Aimé Césaire (qui au passage est souvent édulcoré, rendu consensuel et vidé de la radicalité de sa pensée anticolonialiste) avait décrit Haïti comme « là où la Négritude s’est mise debout pour la première fois ». 

Dans De l’Egalité, Firmin utilise l’histoire des civilisations du continent pour rappeler que l’Afrique n’est peut-être pas assez rentrée dans l’histoire des autres, pour paraphraser le triste discours de Dakar en 2007, mais qu’elle a bien une histoire et de grandes civilisations.

Ici, un ancien podcast dédié à Anténor Firmin sur RFI (20min)

Tu y apprendras notamment que devant la qualité de son travail, ses confrères lui demandaient s’il n’avait pas d’ascendance blanche pour être ainsi “évolué” par rapport aux autres noirs … Voilà. Bonne écoute !

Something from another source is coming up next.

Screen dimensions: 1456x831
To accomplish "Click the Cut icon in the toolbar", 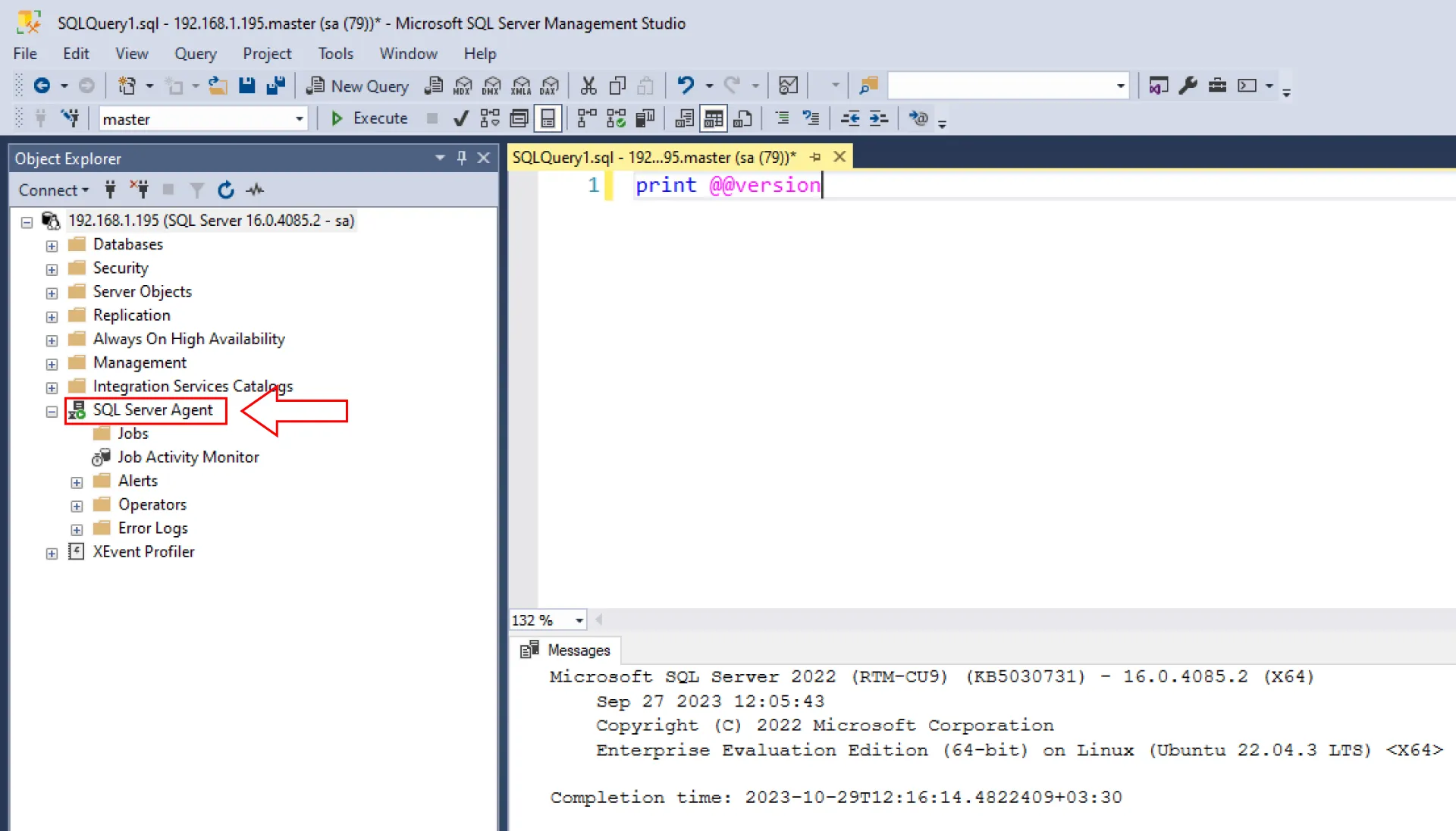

Rappelons que l’histoire des zoos humains, qui s’appuient sur l’anthropologie raciste à la Gobineau qui elle-même venait justifier l’idéologie coloniale, ne s’est arrêtée symboliquement que récemment en France

Ainsi, la dépouille de Saartjie Baartman, femme sud-africaine exposée en cage comme une bête de foire et forcée à la prostitution jusqu’à sa mort à 27 ans en 1815, plus connue sous le surnom de Vénus Hottentote, a encore été exposée au respectable Musée d’Orsay en 1994 après un passage au Jardin des Plantes et au Musée de l’Homme dans la première moitié du XXe siècle, restituée à son pays natal seulement en 2002 … 

La question de la domination des corps colonisés n’est donc pas une lointaine archive, et ne peut pas être si simplement disqualifiée de nos débats mémoriels français.

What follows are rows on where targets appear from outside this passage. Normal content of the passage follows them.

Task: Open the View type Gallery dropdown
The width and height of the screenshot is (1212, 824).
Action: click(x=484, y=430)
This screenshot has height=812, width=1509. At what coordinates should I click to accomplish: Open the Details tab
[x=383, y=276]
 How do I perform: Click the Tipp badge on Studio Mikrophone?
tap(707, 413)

De l’Égalité des races humaines, une réponse à Jules Ferry (pas celui de l’école obligatoire, l’autre !)

Le livre de Firmin paraît aussi l’année du discours sur la colonisation de Jules Ferry en 1885 à l’Assemblée Nationale qui défend que :

« il y a pour les races supérieures un droit, parce qu’il y a un devoir pour elles : elles ont le devoir de civiliser les races inférieures.” 

Jules Ferry, discours sur la colonisation, 1885

Ce discours ajoute à l’entreprise coloniale qui a commencé dans un but de profit économique, une mission civilisatrice, qui permettra de justifier, et durablement, les pires traitements au nom de cette noble mission raciste, au sens premier du terme.

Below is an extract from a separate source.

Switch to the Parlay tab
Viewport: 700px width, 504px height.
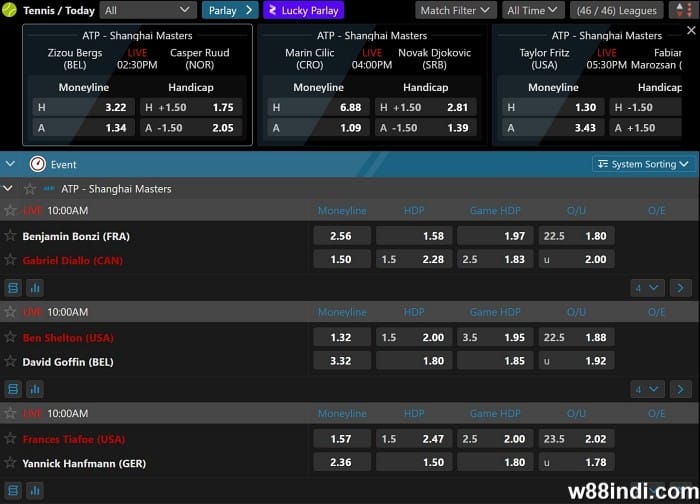click(230, 11)
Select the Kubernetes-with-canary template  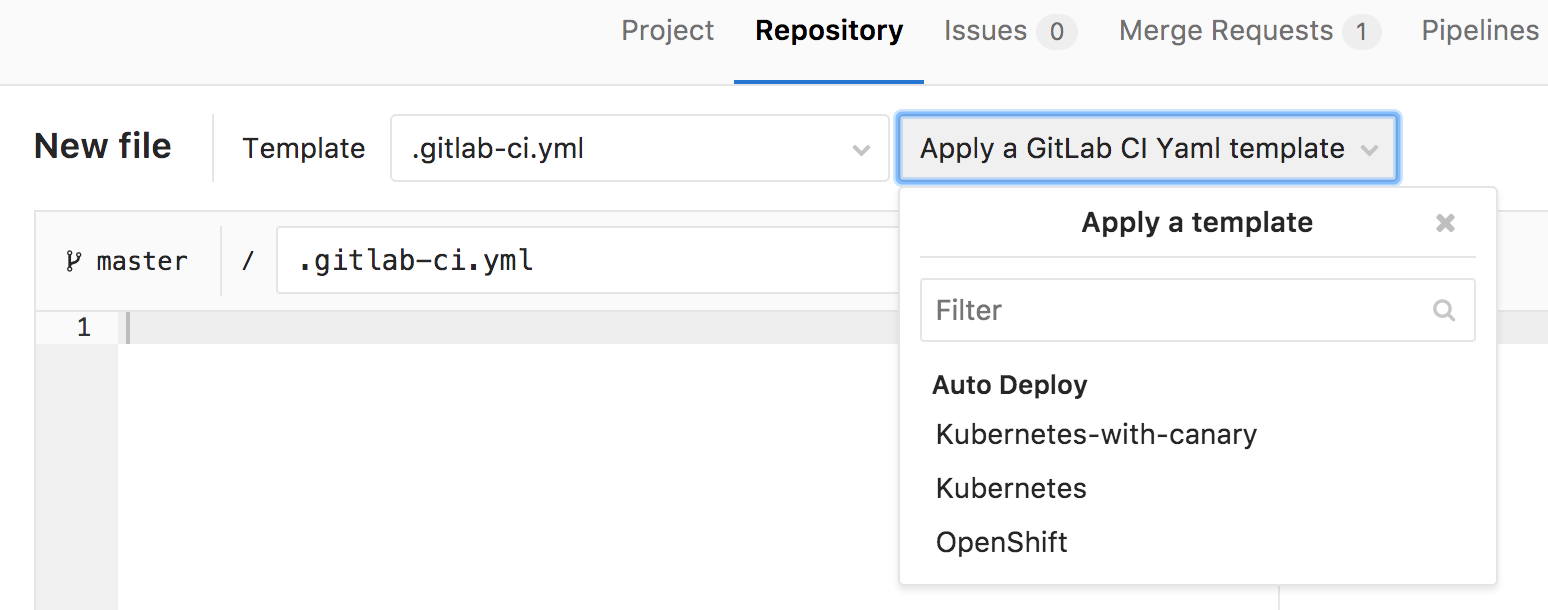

Merci à Jules Ferry pour l’école primaire obligatoire, mais doit-on pour autant effacer des livres d’école un discours qui aura autant de conséquences ?

Discours qu’il est d’ailleurs fort intéressant de relire accompagné des débats en séance sur le site de l’Assemblée Nationale, pour se souvenir qu’à l’époque, une partie de l’hémicycle combat, au nom des principes des révolutions de 1789 et de 1848, cette idéologie colonisatrice.

Notre histoire française contient aussi une histoire de l’anticolonialisme, pas seulement “indigéniste” et récente comme on l’entend trop souvent, mais simplement républicaine, et qui a dès le début coexisté avec l’idéologie coloniale.

Haïti, phare d’un vrai universalisme, cohérent entre le discours et les actes

Parenthèse et preuve s’il en fallait des possibles convergences des luttes : Haïti est un petit pays qui ne peut pas accueillir toute la misère du monde mais qui prend sa part, quand on sait son rôle d’accueil de dizaines de milliers de réfugié.e.s Juif.ve.s européen.ne.s pendant la Seconde Guerre Mondiale et leur déportation massive, par la France notamment ; sa décision par décret en 1939 de les naturaliser automatiquement et sa déclaration de guerre au IIIe Reich en 1941, comme l’explique l’écrivain haïtien Louis-Philippe Dalembert sur le plateau de La Grande Librairie en commentaire de son roman sur le sujet Avant que les ombres s’effacent :

Pour cette raison, pour la dette originelle imposée par la France à l’indépendance d’Haïti qui continue d’handicaper le pays des siècles plus tard, pour le fait qu’Haïti soit le premier pays à avoir aboli l’esclavage, et pour l’œuvre pionnière et universelle d’Anténor Firmin et d’autres leaders, les héros et héroïnes haïtien.ne.s devraient de manière évidente faire partie intégrante d’une mémoire française à la hauteur des défis de notre société. 

L’existence depuis 2012 d’une allée Anténor Firmin à Fort-de-France n’est qu’un trop timide début.